Three days of discussions in Bangkok, Thailand, brokered by the International Civil Aviation Organisation (ICAO), failed to make any real progress. The two sides last met in November, 1996, but negotiations have been hampered by tension between Seoul and Pyongyang. "Intransigent politics is the name of the game," says an official close to the talks.

At issue is South Korea's insistence on the use of a direct land line for communications between Pyongyang and the southern Taegu FIR. The existing line crosses the demilitarised zone at the truce village of Panmunjom and is controlled by the military. It would need to be upgraded, particularly on the northern side of the zone, and made into a dedicated ATC line to meet ICAO standards.

North Korea has rejected a direct land link and is instead proposing use of satellite communications between the two FIRs, using Intersat or Asiasat. "This is an argument about something that really should not be an argument," says one international observer.

One possible compromise now being discussed (by written communications) is to establish a satellite link between Pyongyang and a terminal at Panmunjom, 250km (155 miles) to the south, which would then be linked via a fibre-optic cable to Taegu.

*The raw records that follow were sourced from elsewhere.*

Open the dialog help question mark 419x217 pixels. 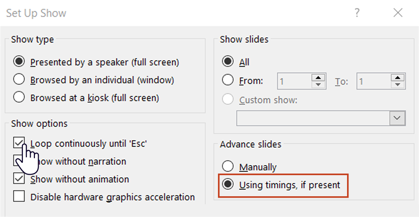tap(357, 13)
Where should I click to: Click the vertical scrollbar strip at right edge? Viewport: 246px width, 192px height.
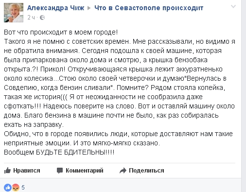pos(244,96)
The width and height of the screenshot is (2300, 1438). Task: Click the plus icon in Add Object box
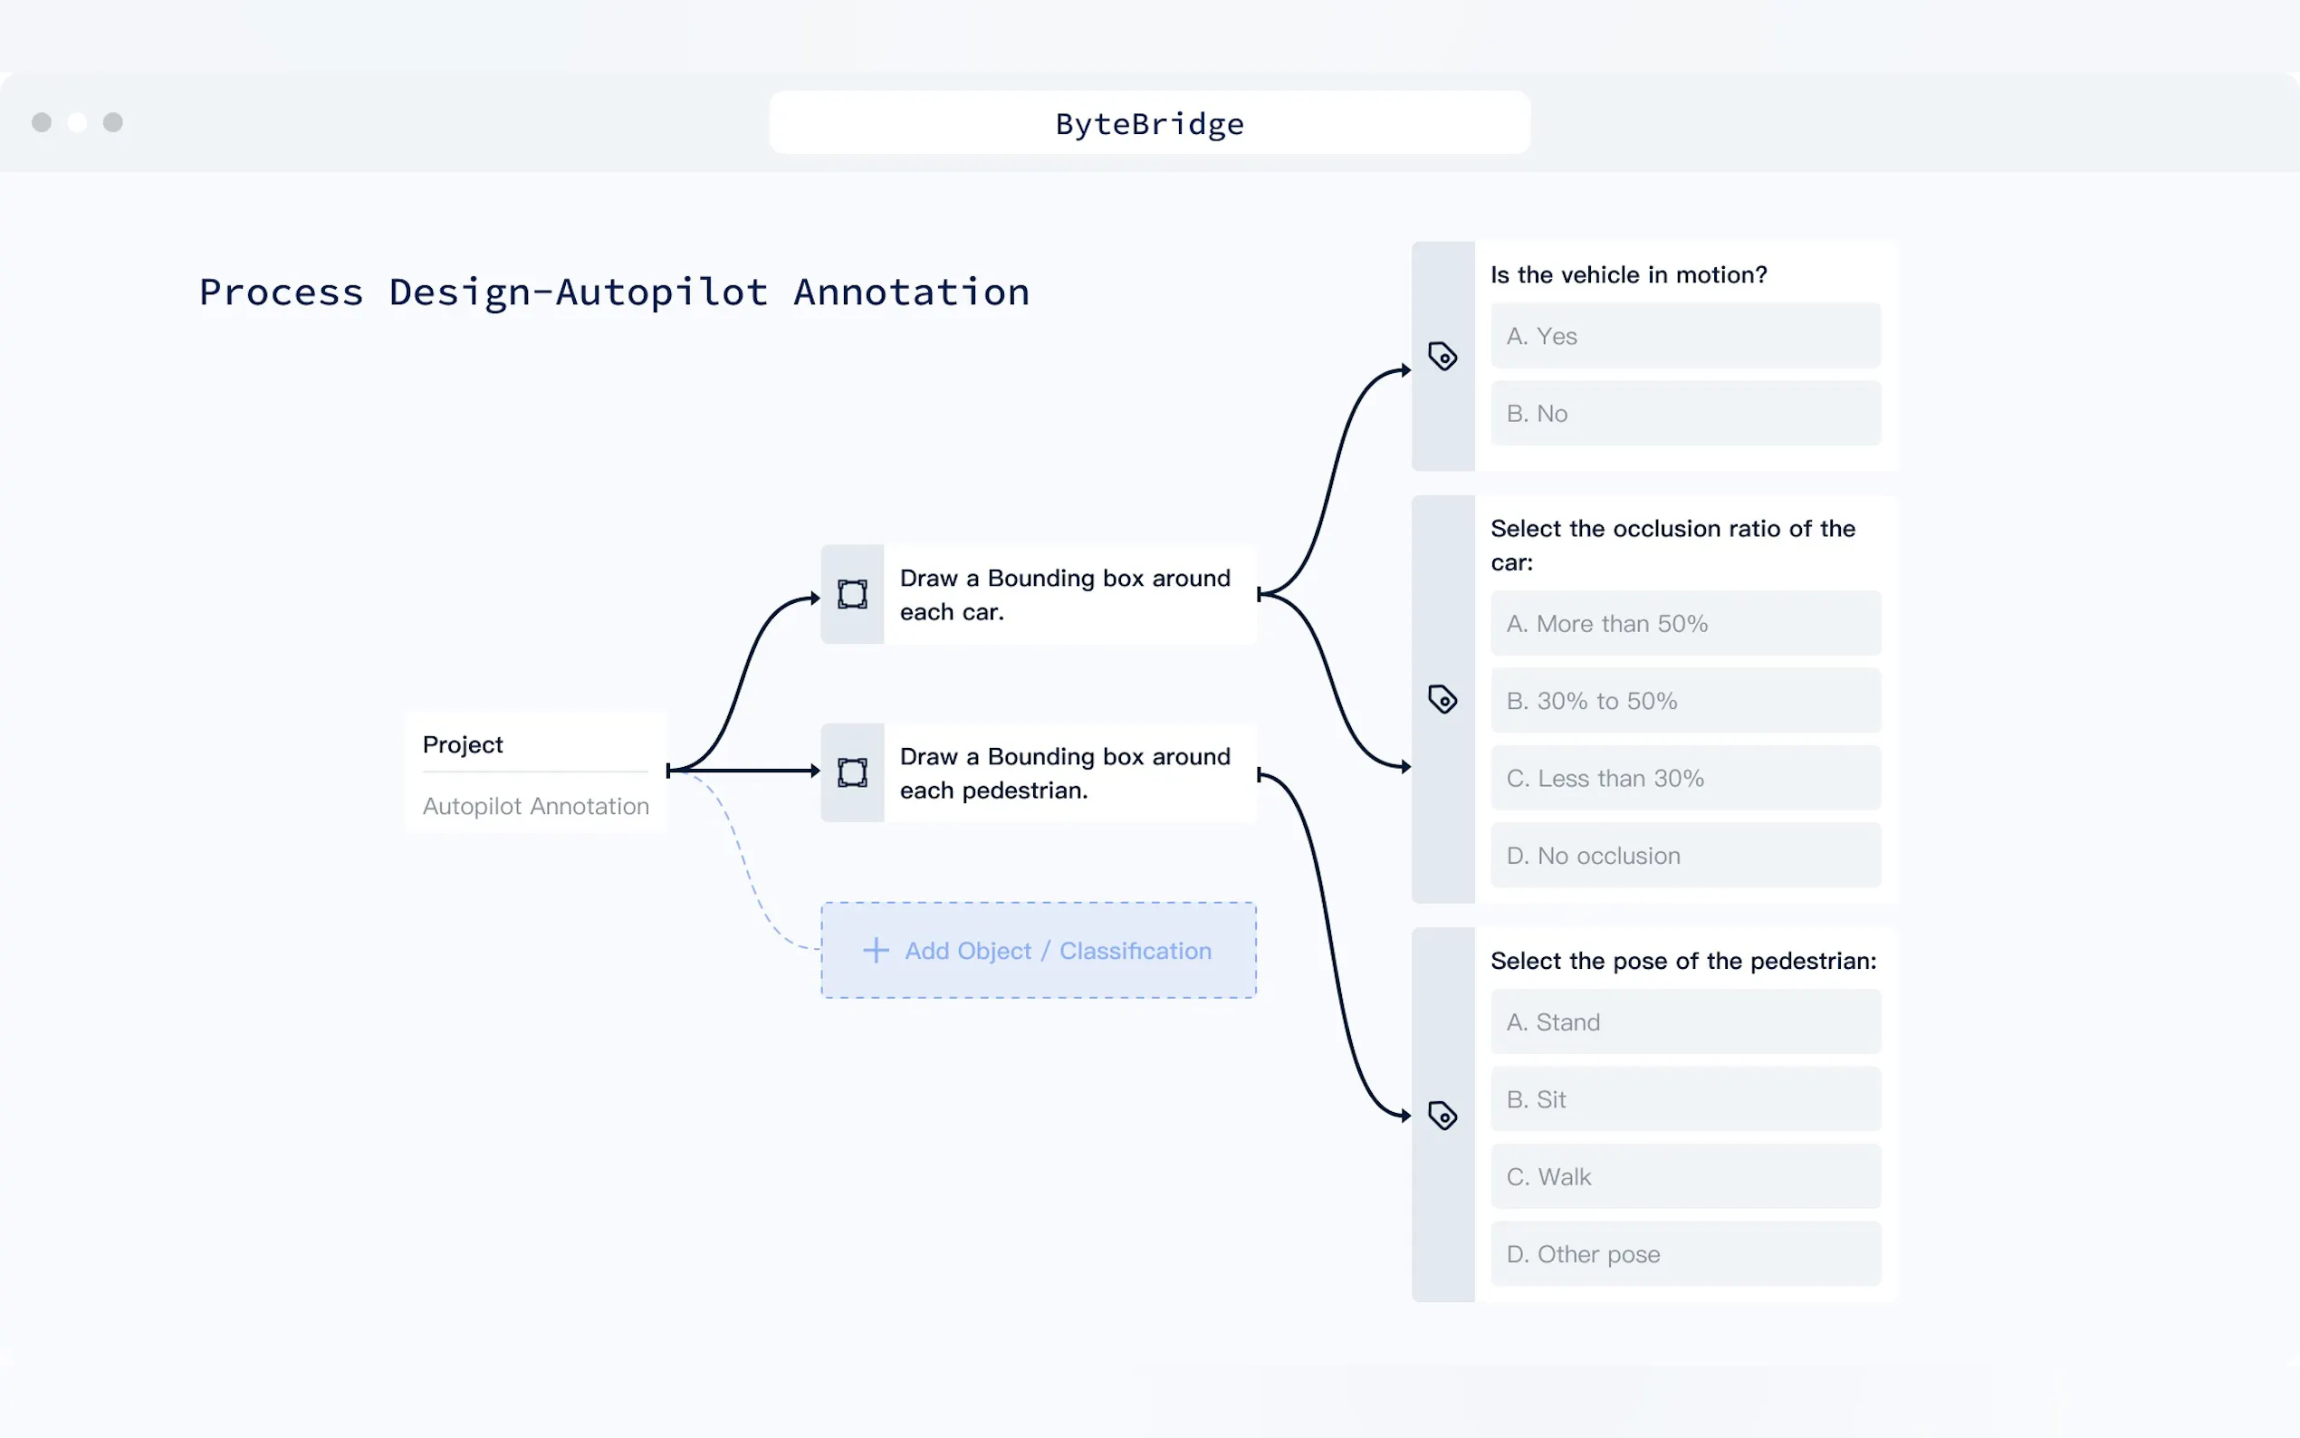[x=875, y=950]

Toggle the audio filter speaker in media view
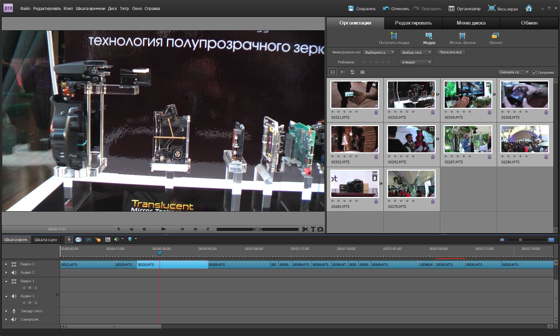tap(342, 72)
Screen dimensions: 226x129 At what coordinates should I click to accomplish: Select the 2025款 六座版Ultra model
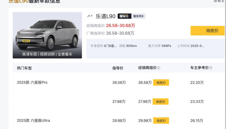click(x=33, y=121)
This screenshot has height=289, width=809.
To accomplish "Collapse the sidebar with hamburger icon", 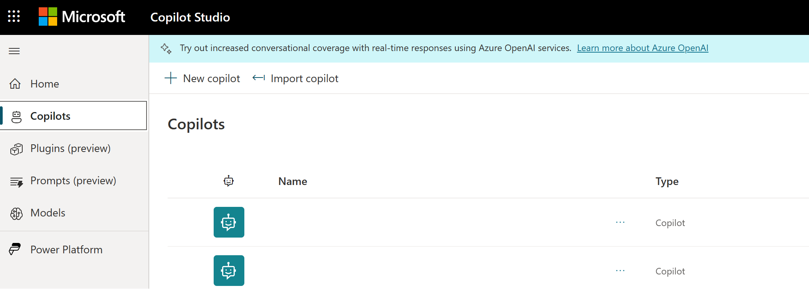I will [14, 51].
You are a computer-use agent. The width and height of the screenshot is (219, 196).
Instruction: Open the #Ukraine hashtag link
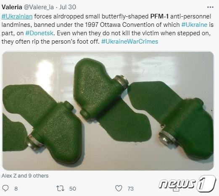pyautogui.click(x=194, y=25)
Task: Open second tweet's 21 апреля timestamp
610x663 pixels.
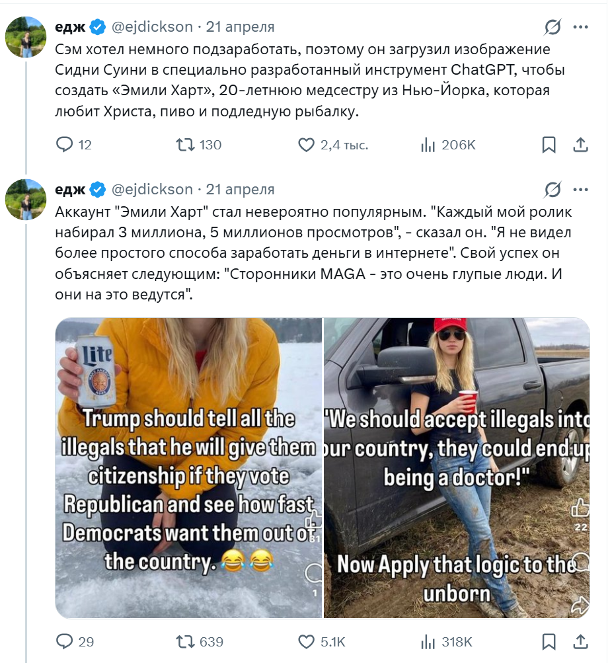Action: pyautogui.click(x=240, y=190)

ICAO, in conjunction with the Chinese and Russian civil aviation authorities, has in the meantime proposed a series of new routes across the Pyongyang FIR. Two of the routes, B332 and G346, would allow Japanese and North America traffic to cross North Korean airspace via Hamun and Pyongyang. A recent US Federal Aviation Administration directive, however, would restrict US carriers to the proposed B467 route.